Aspects of Tree Photography

How to take pictures of an unfamiliar complicated camouflaged object-- a tree

I find taking pictures of trees is HARD. I have to try many times in different light to find a way that captures the essence of the plant.

It's hard for several reasons:


  1. Write a note on a pad with a sharpie: "Fording willow #1" Add the location if you aren't at home. This is your first pic. This tells you what the rest of the series is until you come to another note. This stage isn't necessary for garden shots, but for an archive it will help. If the tree is one of a clump, it's a good idea to label the tree too, so that if you come back you get the same tree for your other shots.

  2. Your first pic is the context. So the picture should have the entire tree in it, but shouldn't occupy more than half the frame. You want to see things around it, so set the environment, give size. This pic will also help you to remember where you took it later.

  3. Isolate the subject from the background.. For a tree shooting low, and putting it against a dark sky with the sun behind and over a shoulder. For a twig, seed cluster, flower, or leaf, pick one, and place on a dark table, or dark towel. You don't want black. That tends to make for too much contrast, and the highlights in the sample will be washed out. But a dark blue or dark green avoids confusing shadows.

  4. Take MANY shots. If your camera has bracketing capability, bracket by on either side of the correct exposure. A frame dominatated by one color misleads the stupid little light meters in our cameras.

  5. Shoot raw. Makes things easier to fix later.

  6. Include a piece of white or grey cardstock in the picture if colour is important. Camera’s think the word is grey. Have a chunk of genuine grey or white means you can correct the picture to match the card at home.

  7. Get close. Fill the frame with your subject. If you do this seriously, get a dedicated macro lens, or a zoom with close focusing ability. Most lenses are not great performers at their closest distance.

  8. For arty stuff, get up early. Intersting silhouettes before dawn. This can separate structure from distracting details. The hour after dawn has magical light, and often dew adds sparkle to closeups.

  9. Take winter shots to show the branch structure.

  10. Put something familiar in the shot for relative size. I use my pen for medium shots, a paper clip (You can clip it to a twig or leaf) for closeups. I took a 4' x 1' strip of tenplast (coreboard) scored it twice, folded into a triangular tube, and tape a tape measure to one side of it. Couple chunks of coat hanger wire in the bottom, and I can stand it beside a tree for comparision.

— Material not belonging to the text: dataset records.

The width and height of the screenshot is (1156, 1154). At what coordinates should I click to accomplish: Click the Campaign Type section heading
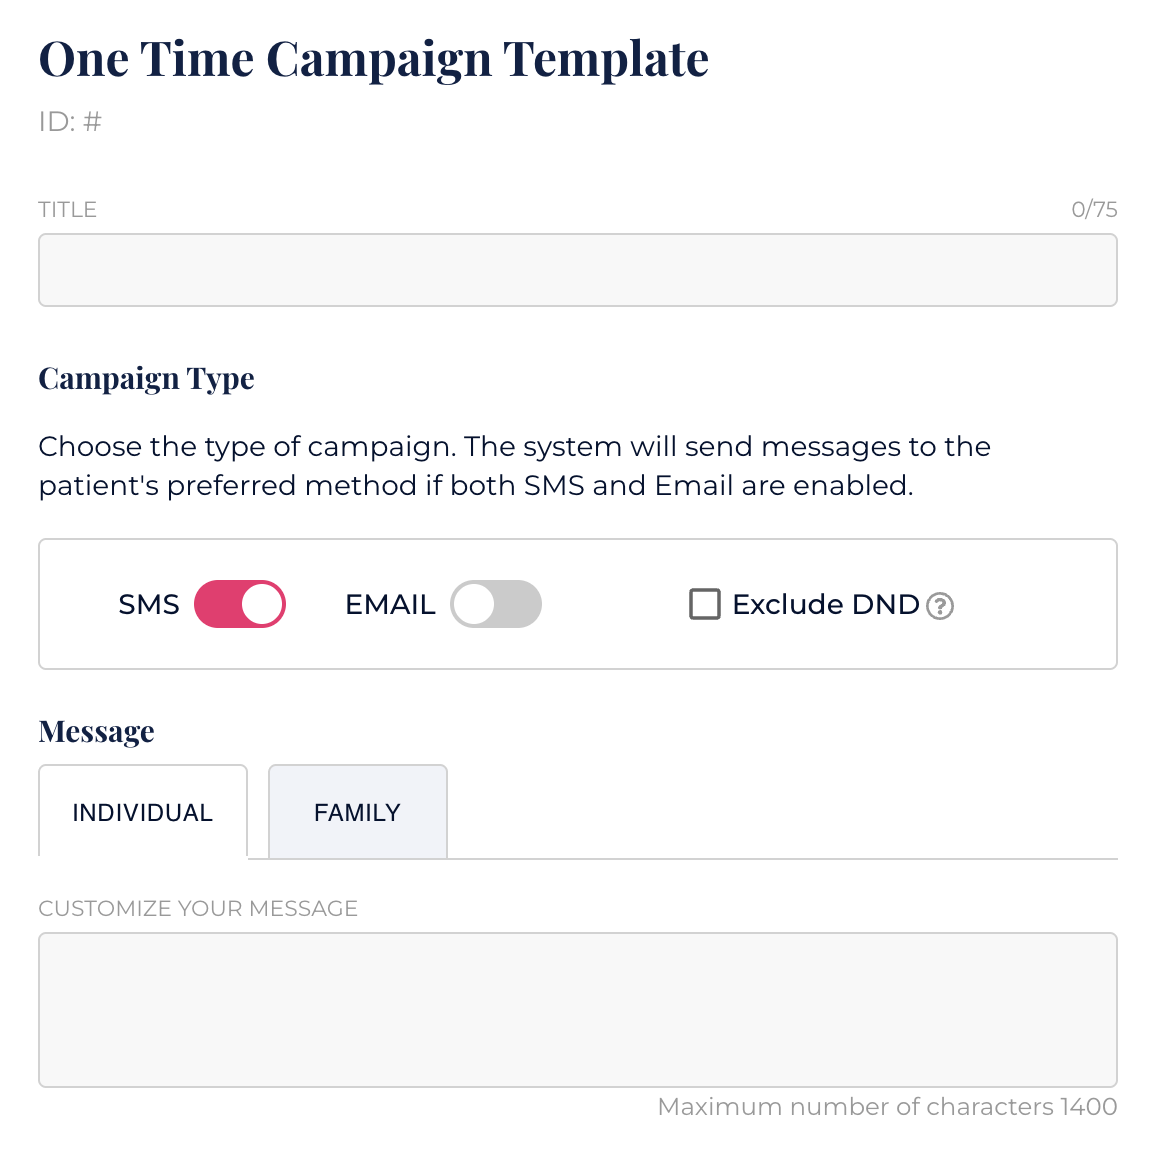pyautogui.click(x=146, y=378)
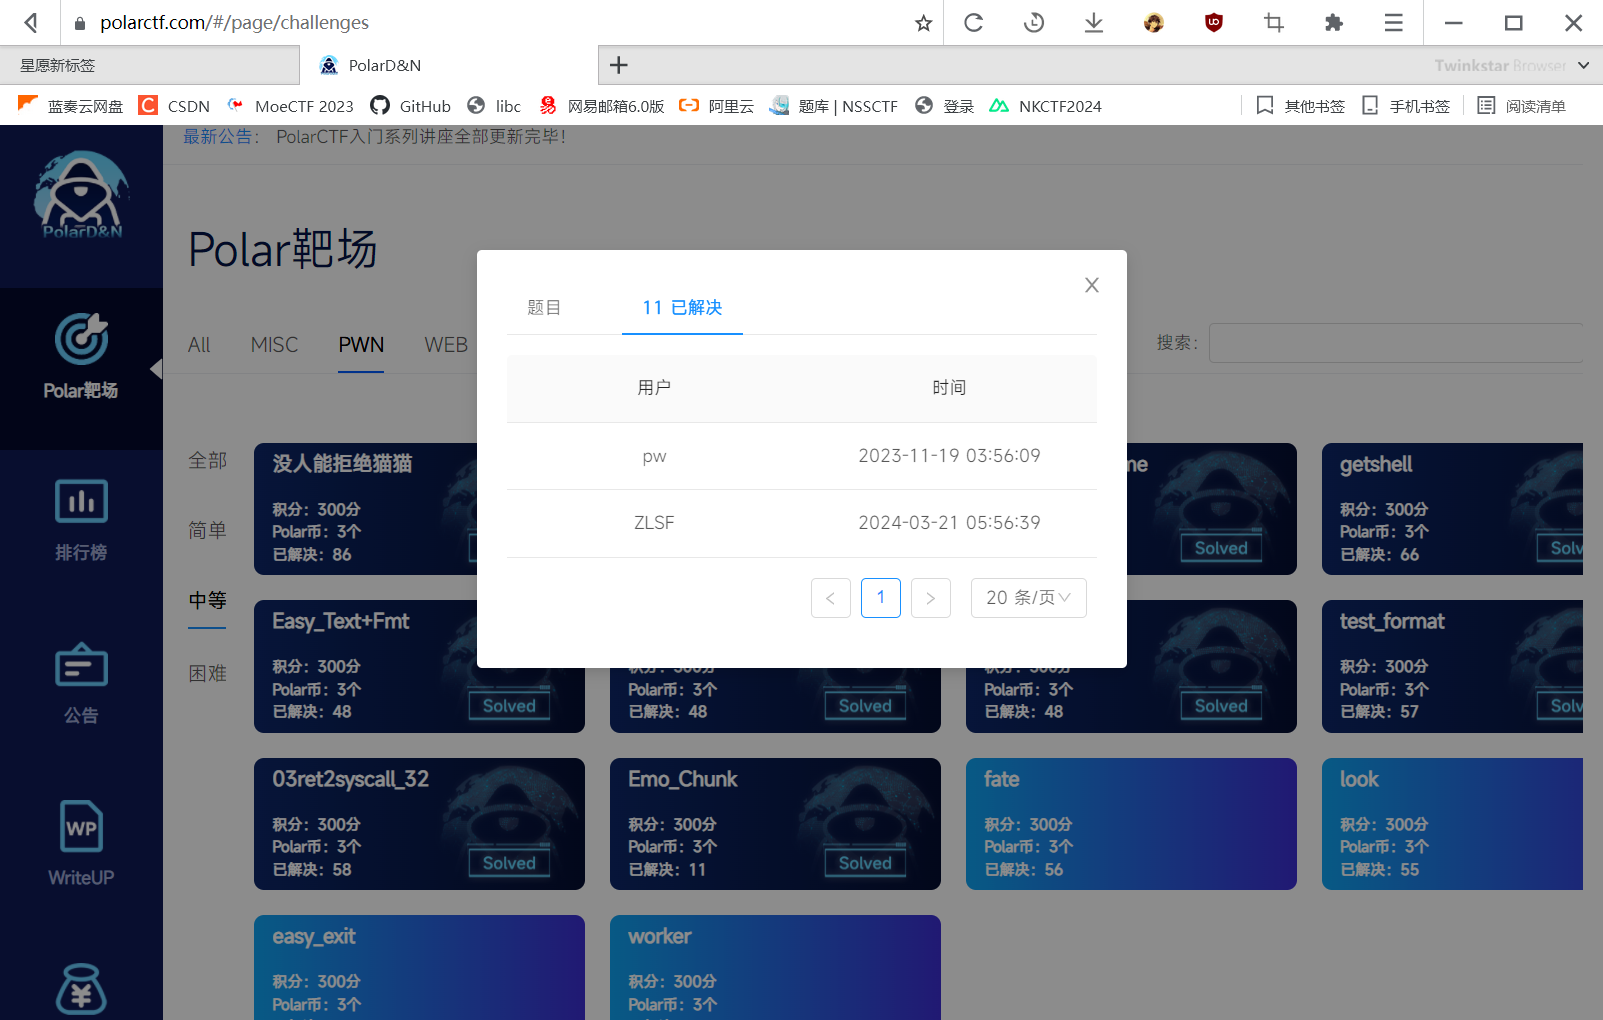Open the 公告 announcements icon

[81, 666]
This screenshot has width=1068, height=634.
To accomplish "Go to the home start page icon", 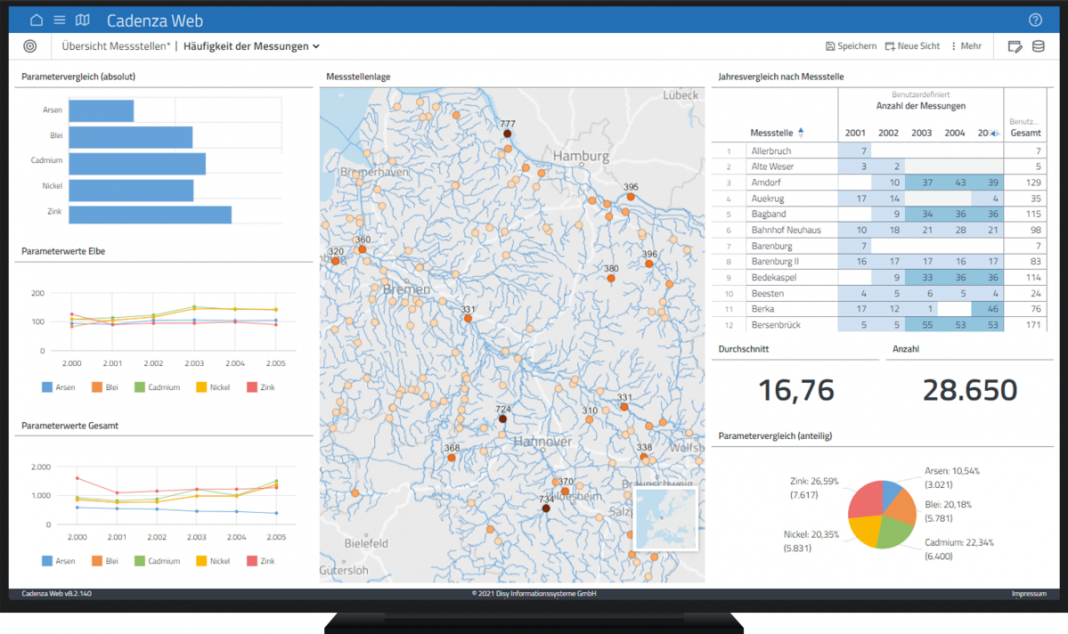I will pyautogui.click(x=37, y=20).
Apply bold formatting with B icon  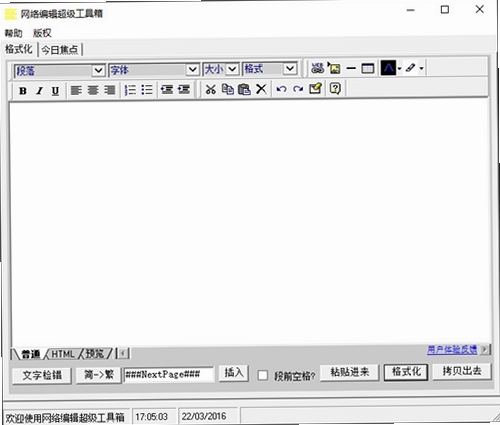(x=23, y=90)
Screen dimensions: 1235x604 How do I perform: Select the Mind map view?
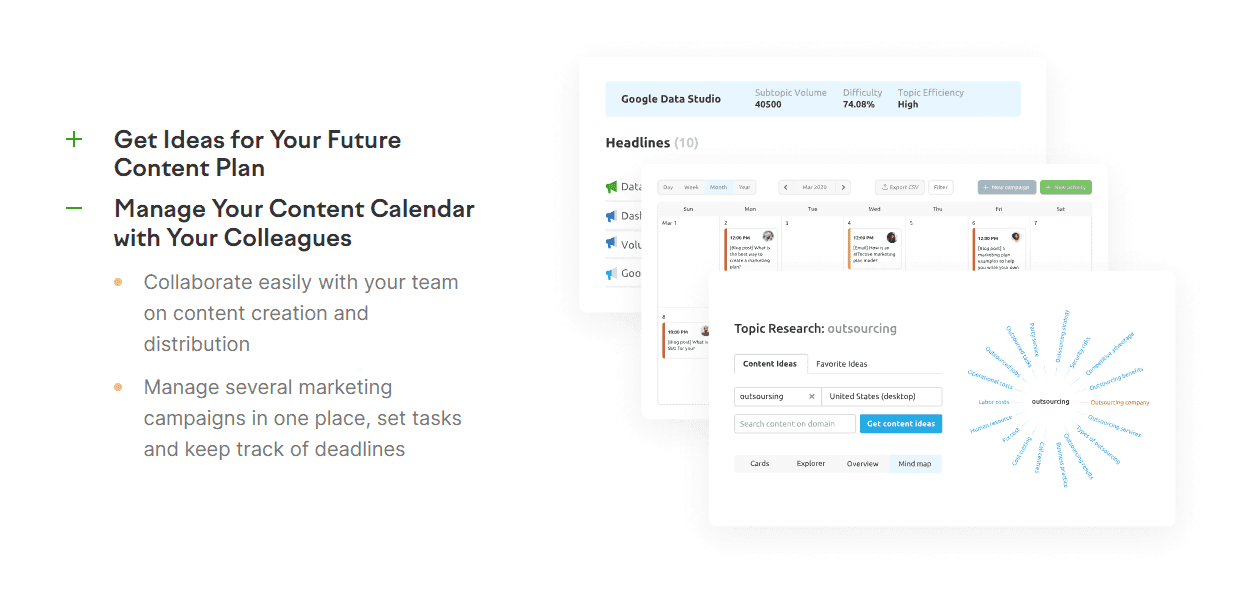click(x=914, y=464)
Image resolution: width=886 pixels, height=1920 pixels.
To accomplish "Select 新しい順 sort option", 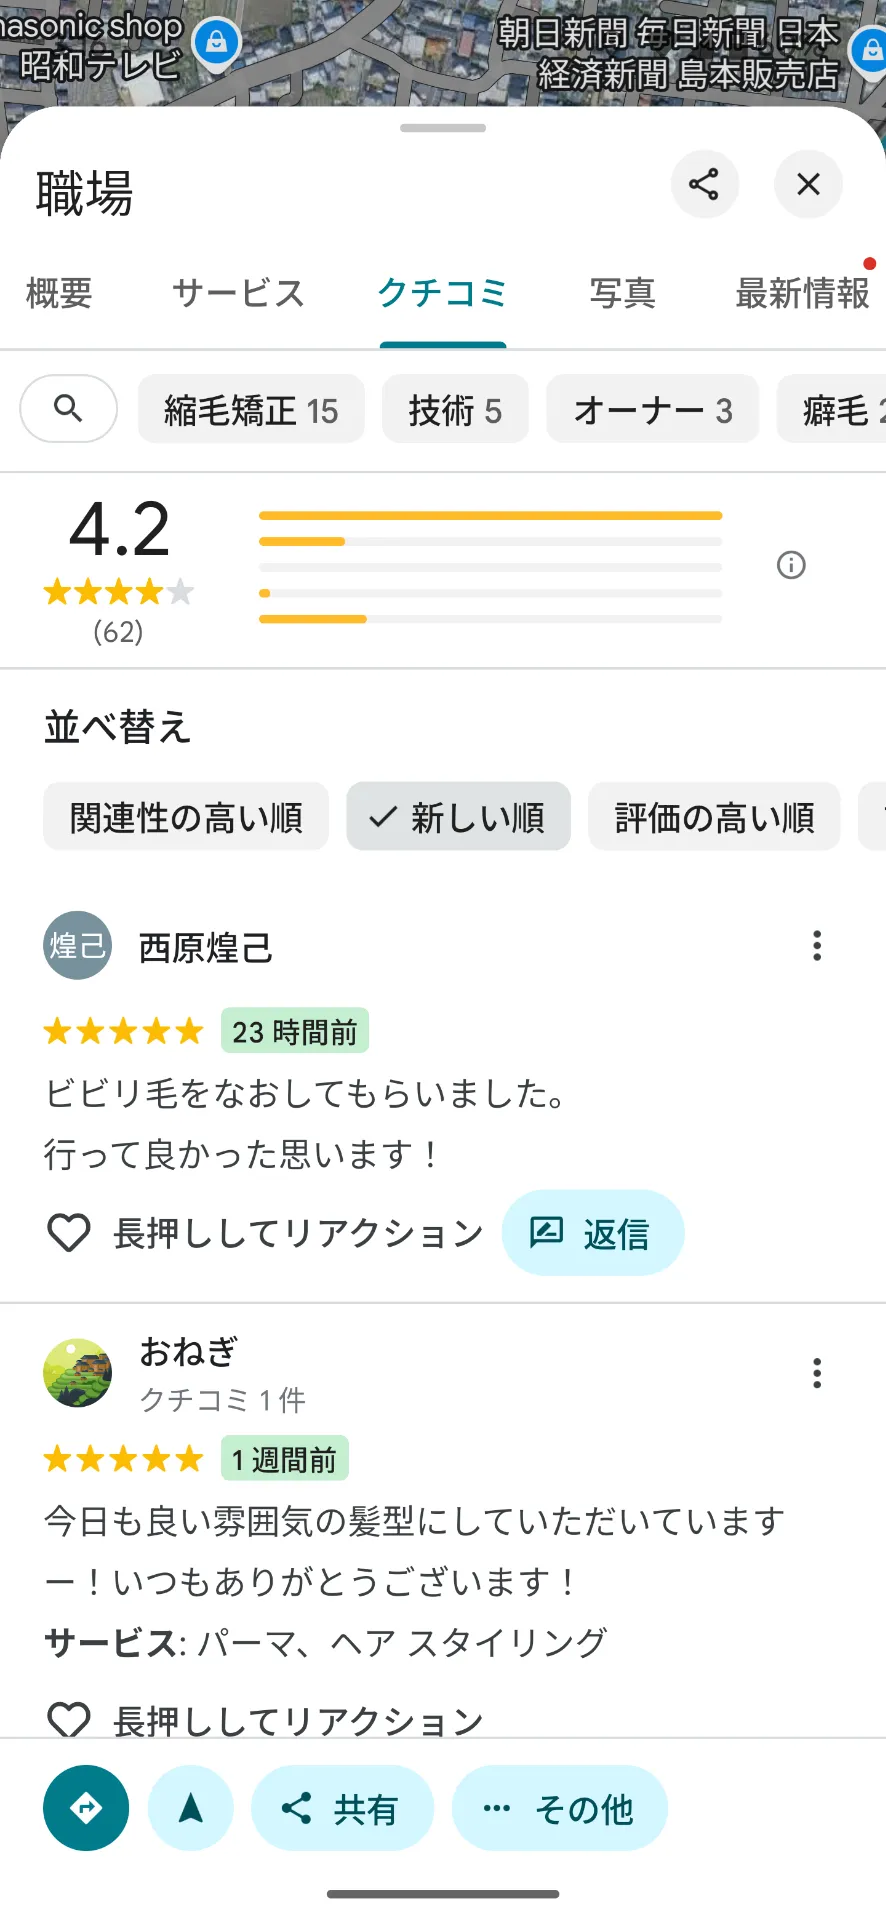I will 458,817.
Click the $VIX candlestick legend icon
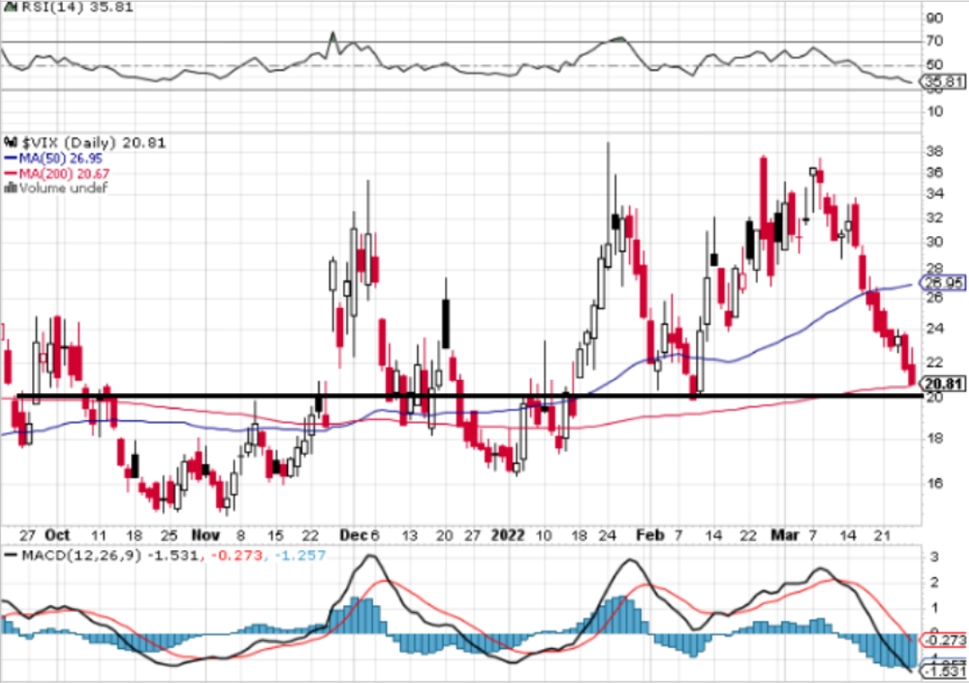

  11. Experiment with light. When I'm taking pix of my trees for the catlog I find that I prefer a day that shutterbugs call 'cloudy bright' A high overcast that makes for a large bright patch of sky. This reduces shadows sharp edges. This is especially important for course textured subjects. Noon sun is very high contrast, and tends to flatten detail -- unless you are shooting something in the shade. Overcast has the opposite problem. Shadows have no definition, and you can’t tell what’s in front, and what’s behind.

  12. Use fill in flash. Since anything close is better lit than something further away, flash tends to separate the subject from the background. But...(There's always a but.) On camera flash tends to make cardboard cutouts. This is why fill in flash. (If I'm losing you here, you're going to need to go to a photo web site.)

  13. Texture. I don't use it the way landscapers do here. Texture is this: How far away can I see it as a feature. E.g. With a ground cover such as thyme being 20 feet away turns it into carpet. Very fine texture. Pine trees have courser texture than spruce trees -- you can identify branches and needle clumps from farther away. Ponderosa bark is in large plates. Compare to young birch twigs which are dark brown with tiny white dots. For a full grown tree, by the time you step back enough to see the whole tree, the leaves are small, and blend together. Most of the branches and twigs are hidden behind leaves.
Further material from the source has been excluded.